EU extends ban on Russian bird imports

The European Union today said it was extending a ban on the importation of pet birds and feathers to cover most of Russia.

The European Union today said it was extending a ban on the importation of pet birds and feathers to cover most of Russia.

EU spokeswoman Pia Ahrenkilde Hansen added that preliminary tests by its reference laboratory on a Greek island bird flu sample were negative for the H5 strain, but said more tests were needed.

She said EU veterinary experts meeting at EU headquarters in Brussels “endorsed a ban on imports of pet birds and feathers from Siberia to cover the whole territory of Russia, with the exception of Kaliningrad, Leningrad, Karelia, Murmansk and St. Petersberg”.

The decision came after Moscow informed the EU that bird flu had reached western Russia with an outbreak in a village 200 miles south of the capital.

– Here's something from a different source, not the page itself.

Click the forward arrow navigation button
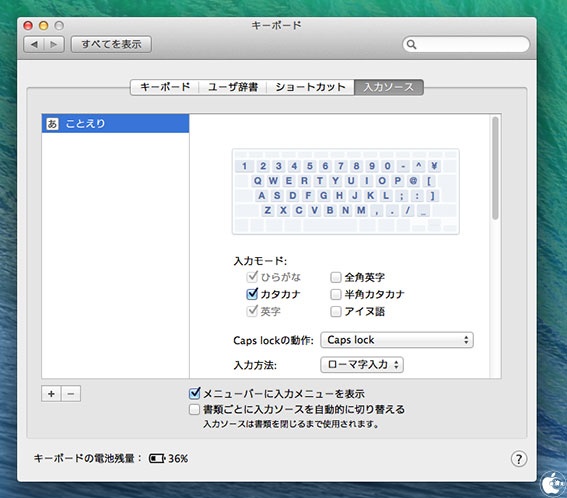The height and width of the screenshot is (498, 567). tap(54, 44)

“We yesterday received confirmation by the Russian veterinary authorities of an outbreak of avian influenza H5N1, in the region of Tula, south of Moscow,” Ahrenkilde Hansen said. “The geographical scope of that decision has been decided on the basis of a risk assessment which has been carried out by the Commission and the member states,” she said, adding the measures will stay in place for six months.

Russian officials were conducting further tests to determine if it was the same lethal strain of H5N1 found further east, in Siberia, in July and across Asia, where 60 people have died since 2003 from bird flu.

Ahrenkilde Hansen also said that the EU’s reference laboratory in Weybridge, had received a sample from Greece, but said a first test of that sample was found to be negative for the deadly H5N1 strain of avian influenza.

“A preliminary test was carried out on that sample which proved negative,” she said, but said further tests would be carried out to see whether the suspected outbreak on a Greek island was of the H5 strain.

“The Commission has indeed asked for further samples to be sent for testing,” she said.

Greece has said a case of bird flu on a remote Aegean island had been narrowed to the H5 type.

The Commission sent three EU experts to Greece yesterday to help in identifying the flu strain.

Romania said yesterday that tests confirmed the deadly H5N1 bird flu strain in a second location in Romania’s eastern Danube Delta region.

EU veterinary experts were discussing whether the H5N1 bird flu strain was spreading further across Europe, after Macedonia sent suspicious samples for testing in EU laboratories.

The experts, drawn from across the 25-nation bloc, were assessing the latest developments in tracking the bird disease and preventing its spread in Europe, officials said.

Last week, the experts adopted new recommendations calling for stepped up monitoring of wetlands and parks to better catch any suspected cases among wild bird flocks, which are being blamed for bringing bird flu to Europe. They left it up to national authorities to decide on whether to ban farmed poultry from going outside.

Austria’s government banned allowing chickens to run free, and ordered the birds to be kept in barns or stalls to minimise the risk of bird flu. German authorities have taken similar steps.

EU health ministers were to hold talks near London tomorrow to assess the risk of a possible flu pandemic and to discuss preparations.